Heading into Detroit, organizational structures have primarily been defined on the local chapter level, with varying degrees of communication between different regions. The second national convention would bring together over 50 SDS chapters, representing a multitude of political philosophies and ideas for the best ways of moving forward. We learned that at times decision making would be tedious and tense, but always lively. Principled compromise would be the order of the day.

Long-term vision

As a new, broad organization on the left, SDS seeks to root itself in a solid anti-oppression framework. We prioritized this at the convention by spending much of the first full day in five caucus sessions organized along race, sexuality, class, gender, and age lines. Each was paired with its corresponding privilege working group. Caucuses reported back to the larger assembly and outlined some specific cultural, and political changes needed within the structure of SDS to ensure its continued growth and effectiveness.

The initial vision documents adopted by the delegates affirmed the need for SDS to be relevant to a larger audience, learn from past social movements, and be accountable to the communities we organize in or are otherwise a part of.

At the heart of the organizational structure debate was how much power any national body should hold and how to keep that power accountable. We finally decided on a (provisional) federated structure with a national delegate system. This national body will have a mostly “soft” power, such as oversight of working groups, dealing with emergencies and vetting proposals for ratification to each individual chapter.

It is now up to the chapters to choose whether to ratify the decisions made at the convention. A foundation for our organization was put in place, and it was created entirely by us. We left the convention with a strong sense that we had accomplished something to be proud of—the creation of a national organization from the ground up.

Action camps

Two weeks later, from August 13-16, SDS held its first “Action Camp” in Lancaster, Pennsylvania. The four-day camp was designed to provide SDS chapter members with the skills needed to be effective organizers for the long haul.

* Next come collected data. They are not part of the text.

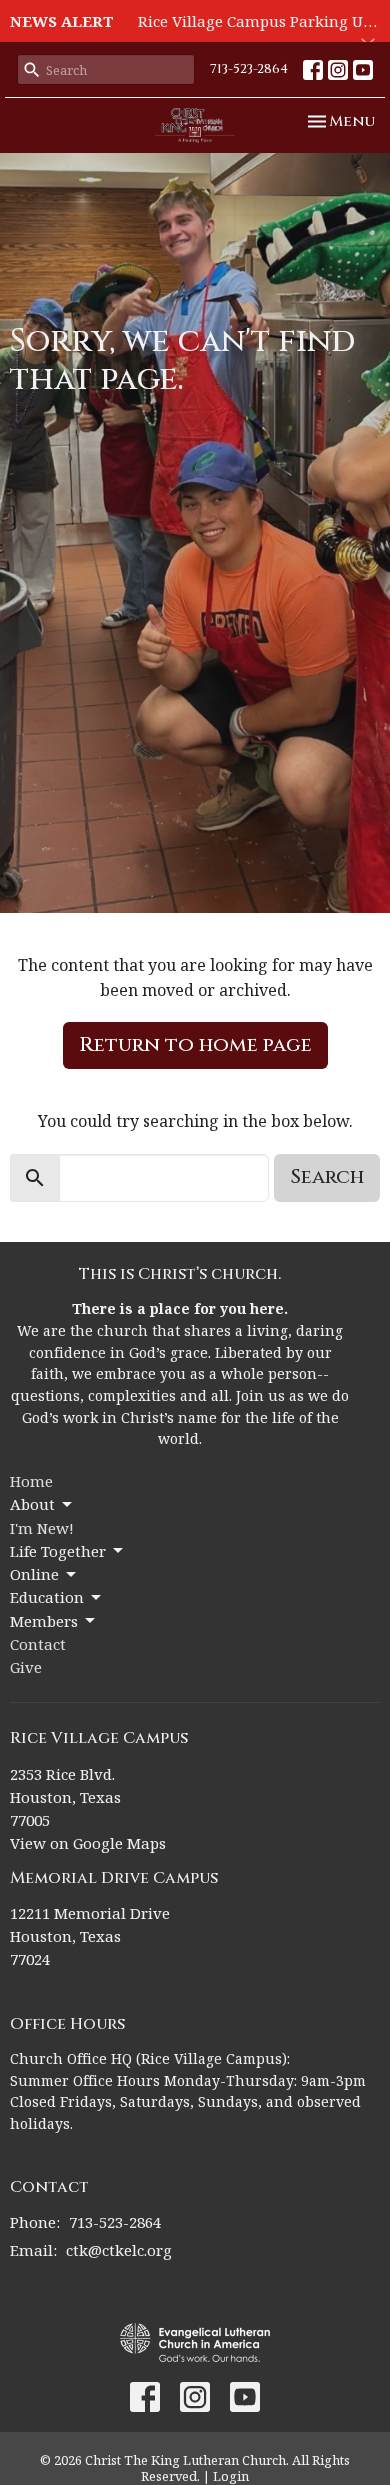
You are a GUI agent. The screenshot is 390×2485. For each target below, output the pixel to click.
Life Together (58, 1551)
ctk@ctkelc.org (119, 2250)
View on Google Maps (88, 1843)
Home (31, 1481)
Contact (38, 1644)
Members (44, 1621)
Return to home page (195, 1044)
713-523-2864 (249, 69)
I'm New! (42, 1528)
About (32, 1504)
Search (327, 1176)
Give (26, 1667)
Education (47, 1597)
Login (231, 2476)
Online (34, 1574)
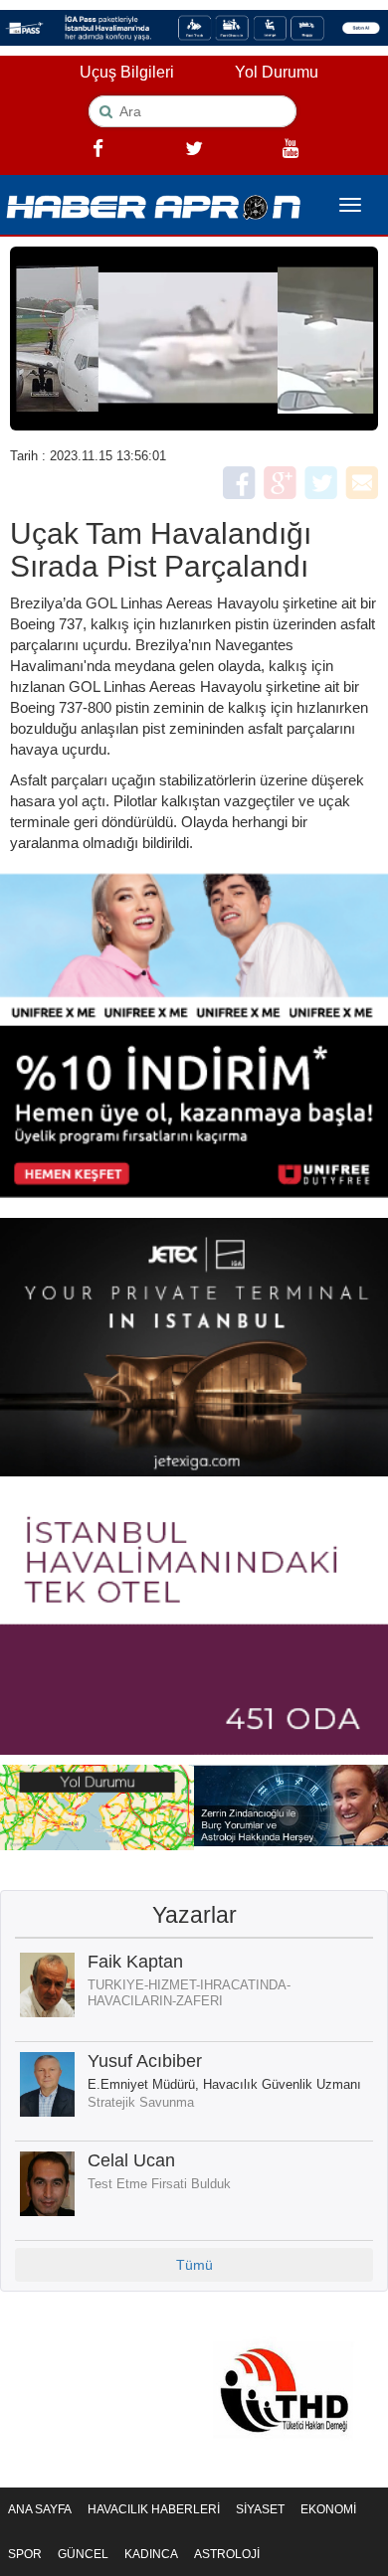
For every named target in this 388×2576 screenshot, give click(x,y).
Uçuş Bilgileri (127, 72)
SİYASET (260, 2509)
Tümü (194, 2265)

The camp curriculum focused on grounding ourselves in organizing frameworks and an analysis of collective liberation. Workshops ranged from chapter development to media skills, meeting facilitation and movement strategy. A special emphasis was put on the role of SDS in doing anti-racist work. Trainers from organizations such as Movement for Justice in El Barrio, The Catalyst Project, Beyond the Choir, RANT, the War Resisters League, Rainforest Action Network, and of course SDS, led workshops. In shared tents, around campfires, and over late night snacks in the barn, bonding and networking among the 50 SDS participants created even stronger links as we prepare for the fall semester.

At the camp, there was lively debate regarding the process of designing the curriculum and level of participant input. In the absence of a national structure, national organizing has been initiated and carried out largely by individuals and chapters. Limited experience and capacity continue to be challenges. Informal leadership, accountability, and participation are always hot topics in SDS. The camp gave us an excellent jumping off point for an honest discussion about the wide variety of needs in SDS given the wide array of experience levels and opinions. Most of us are new to organizing—we are making mistakes, learning, and growing.

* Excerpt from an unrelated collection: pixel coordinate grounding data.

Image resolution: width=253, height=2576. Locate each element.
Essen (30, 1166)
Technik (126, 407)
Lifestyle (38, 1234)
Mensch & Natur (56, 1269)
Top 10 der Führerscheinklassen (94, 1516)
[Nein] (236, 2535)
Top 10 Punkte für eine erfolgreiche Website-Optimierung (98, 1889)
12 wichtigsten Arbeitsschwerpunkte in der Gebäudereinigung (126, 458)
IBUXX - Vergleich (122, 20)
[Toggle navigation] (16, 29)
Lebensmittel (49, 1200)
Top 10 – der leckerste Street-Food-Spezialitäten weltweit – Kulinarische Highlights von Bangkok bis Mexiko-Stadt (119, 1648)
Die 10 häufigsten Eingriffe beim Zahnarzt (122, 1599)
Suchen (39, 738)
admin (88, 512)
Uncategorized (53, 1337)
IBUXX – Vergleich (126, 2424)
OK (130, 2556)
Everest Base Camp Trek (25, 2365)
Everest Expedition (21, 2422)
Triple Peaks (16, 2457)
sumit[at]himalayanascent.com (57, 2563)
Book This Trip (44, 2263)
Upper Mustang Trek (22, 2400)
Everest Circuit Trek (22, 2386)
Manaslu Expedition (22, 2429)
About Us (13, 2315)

Attendees observed a need for more training on direct action skills. Local trainings with chapters will be continuing throughout the fall. In addition to student mobilization for national actions, chapter level campaigns will focus on anti-war, tuition freezes/accessibility of higher education, and labor solidarity to name a few.

Though both of our national summer projects were ambitious to say the least—SDS is nothing, if not ambitious. Changing the world is always an ambitious task and we wouldn’t be in this business if we didn’t intend to win. The time for action approaches as the semester begins. SDS is clearly emerging from the summer stronger, and poised for the months ahead.